▸ DATA LISTING
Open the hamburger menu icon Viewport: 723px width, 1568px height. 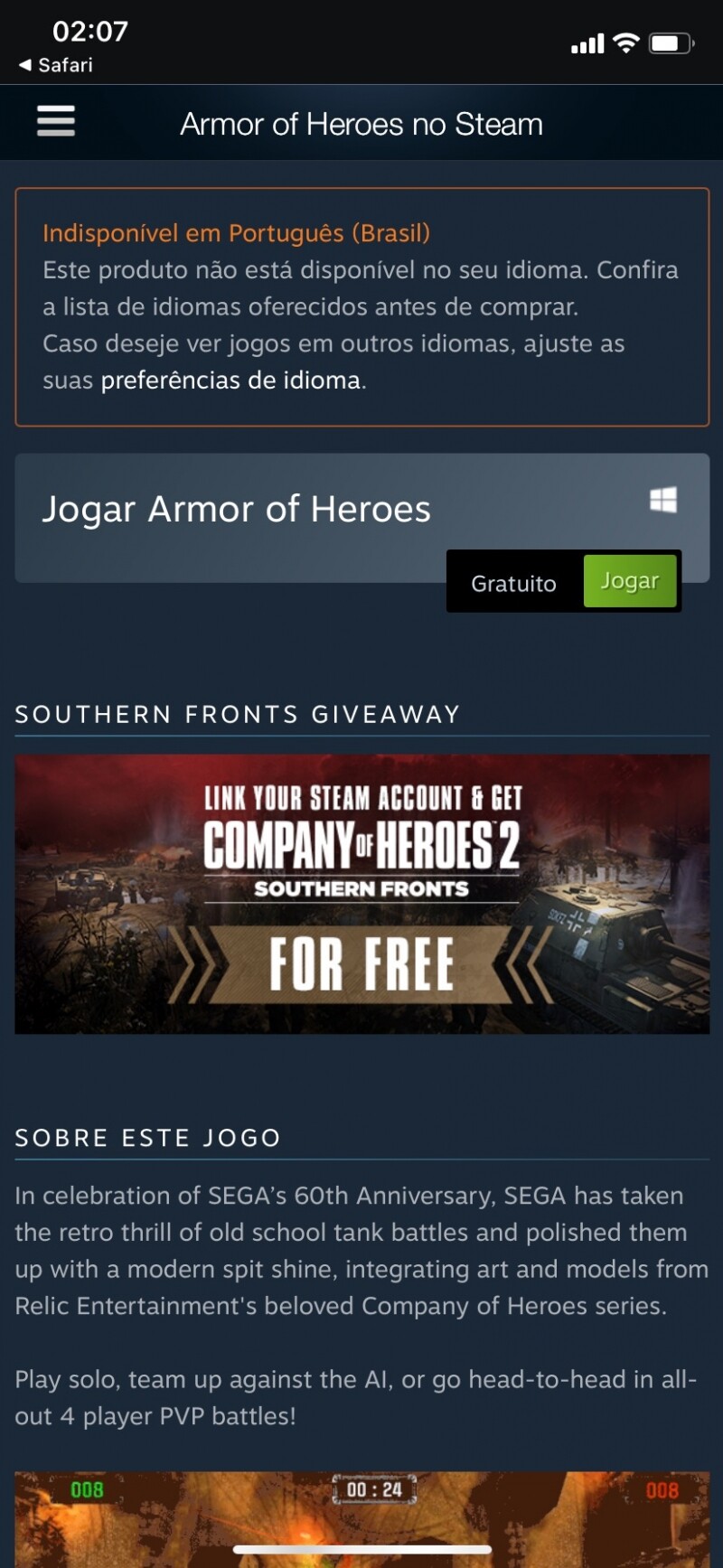(55, 121)
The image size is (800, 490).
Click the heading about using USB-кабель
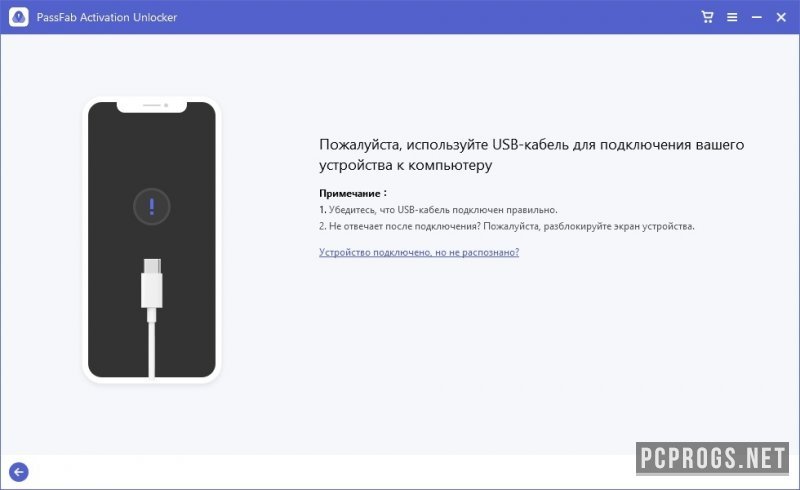pos(531,155)
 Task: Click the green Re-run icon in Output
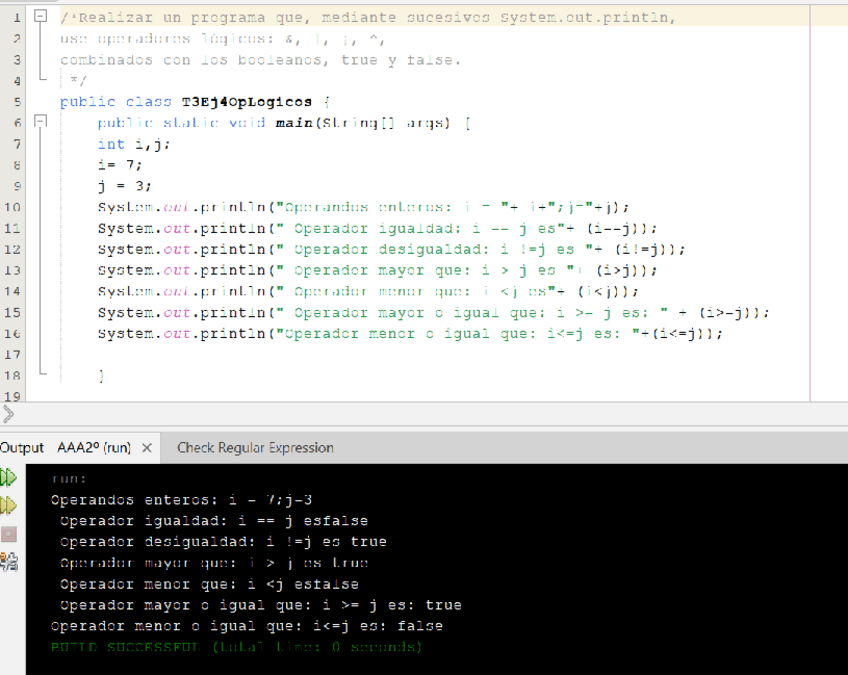click(9, 478)
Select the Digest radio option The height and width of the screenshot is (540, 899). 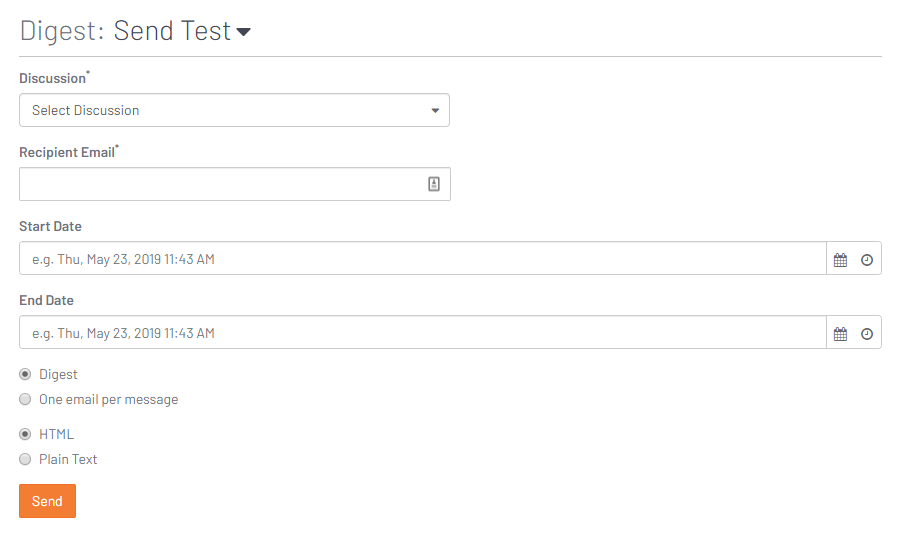25,374
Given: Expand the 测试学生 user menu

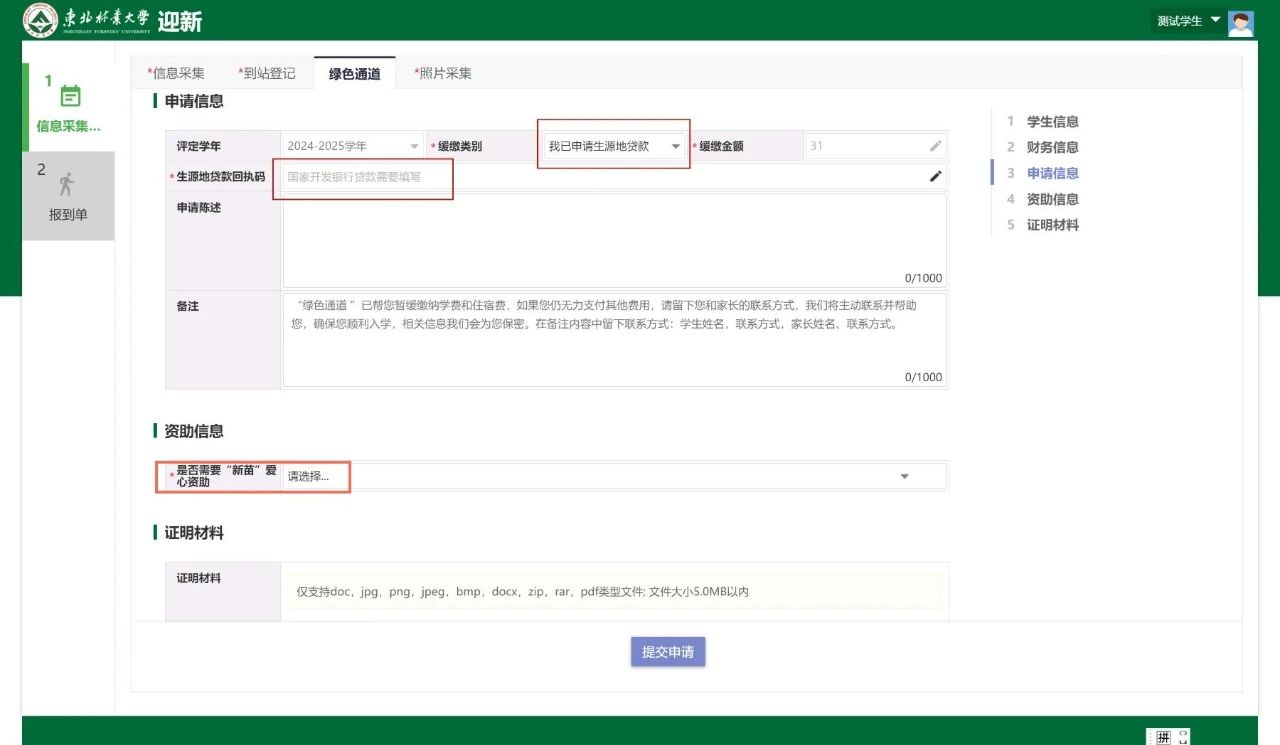Looking at the screenshot, I should (x=1188, y=21).
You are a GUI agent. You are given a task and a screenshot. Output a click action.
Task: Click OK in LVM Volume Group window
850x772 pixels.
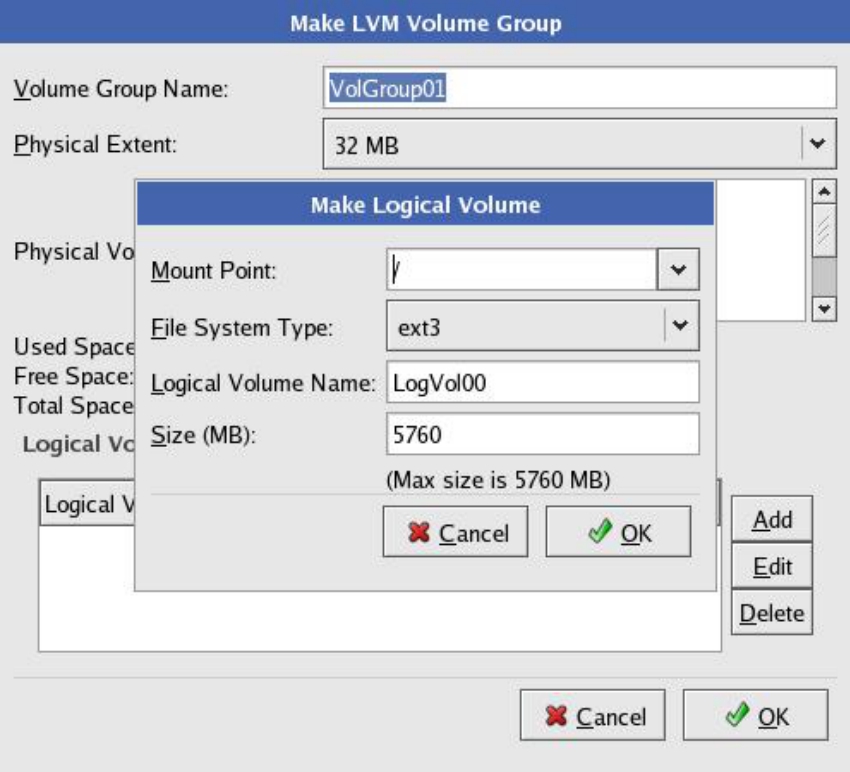755,716
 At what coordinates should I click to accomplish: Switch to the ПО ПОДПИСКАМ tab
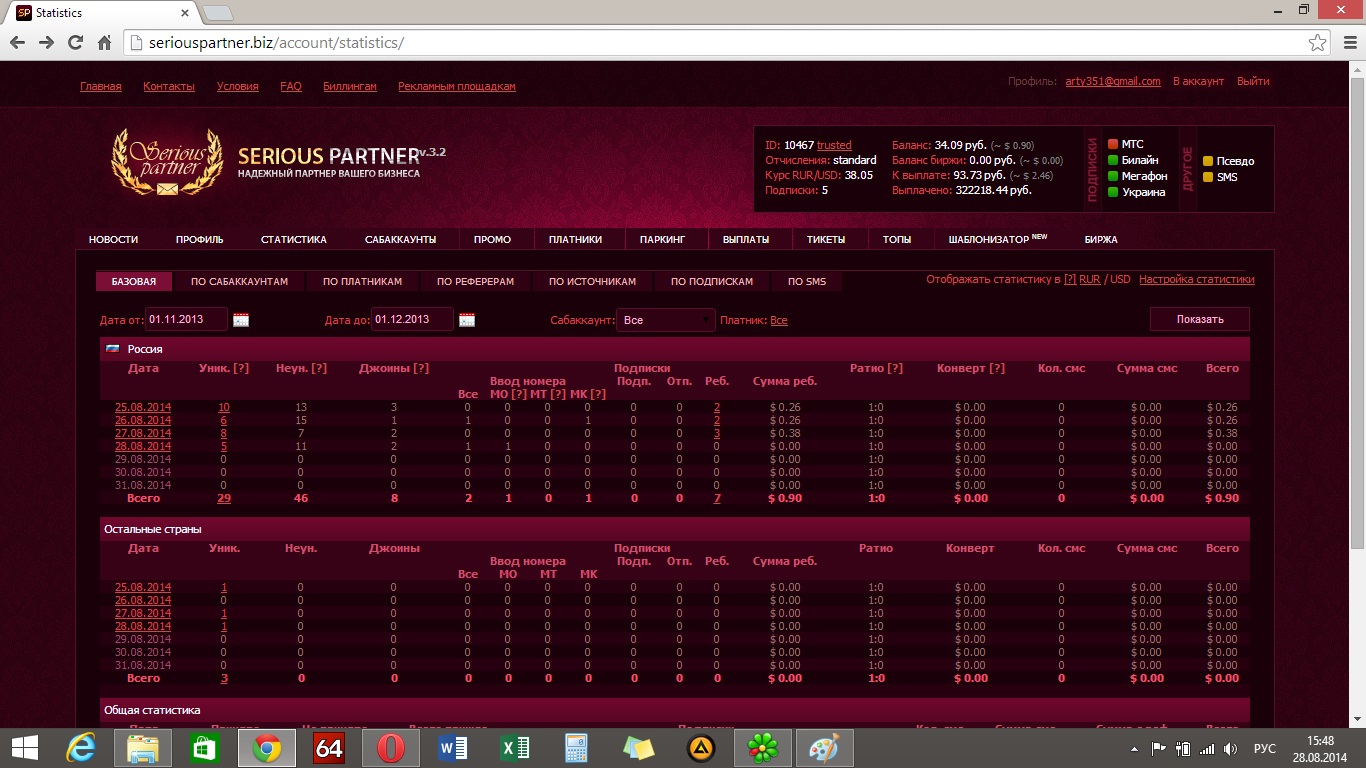point(711,282)
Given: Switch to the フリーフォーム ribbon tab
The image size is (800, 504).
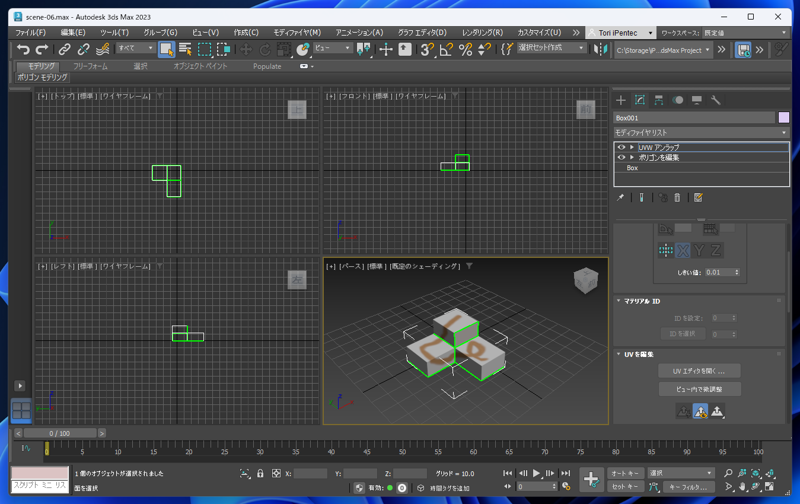Looking at the screenshot, I should (90, 66).
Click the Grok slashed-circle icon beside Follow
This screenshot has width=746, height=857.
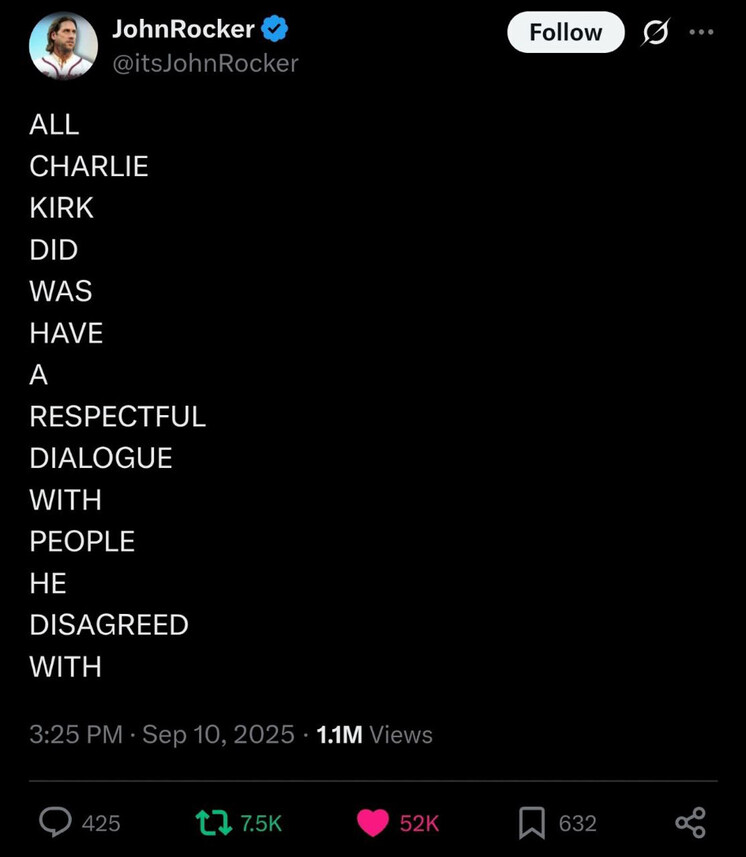coord(655,33)
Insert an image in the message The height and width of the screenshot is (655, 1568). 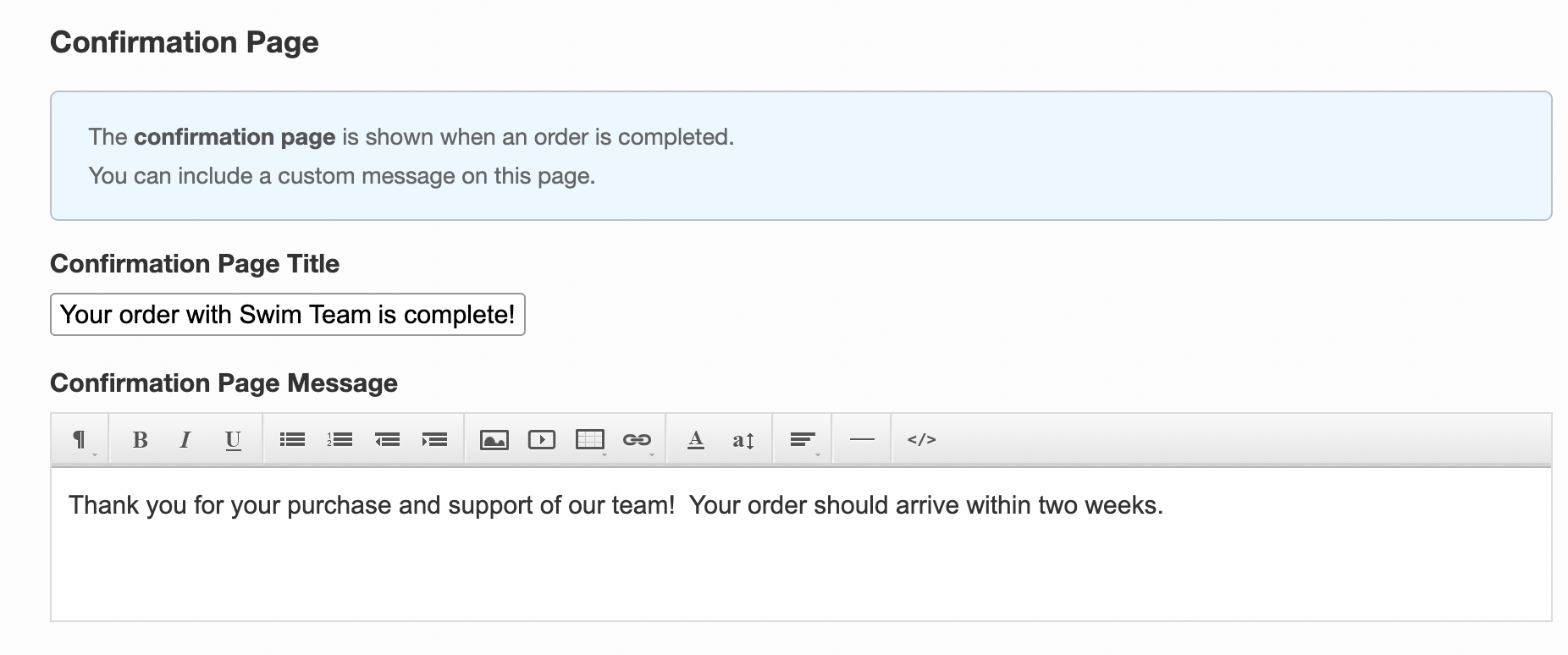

▸ WHAT THE EXERCISE ASKS
Make an exact copy of the lines of the records from the line containing "Task: Click OK in LVM Volume Group window" through the final line, both ends included, but not of the pictures.

▸ OUTPUT OF THE EXERCISE
Task: Click OK in LVM Volume Group window
850x772 pixels.
755,716
 At what coordinates should I click to accomplish: Switch to the ПО ПОДПИСКАМ tab
point(711,282)
Given: Switch to the フリーフォーム ribbon tab
The image size is (800, 504).
Looking at the screenshot, I should (90, 66).
Click the Grok slashed-circle icon beside Follow
This screenshot has width=746, height=857.
coord(655,33)
Insert an image in the message The height and width of the screenshot is (655, 1568). 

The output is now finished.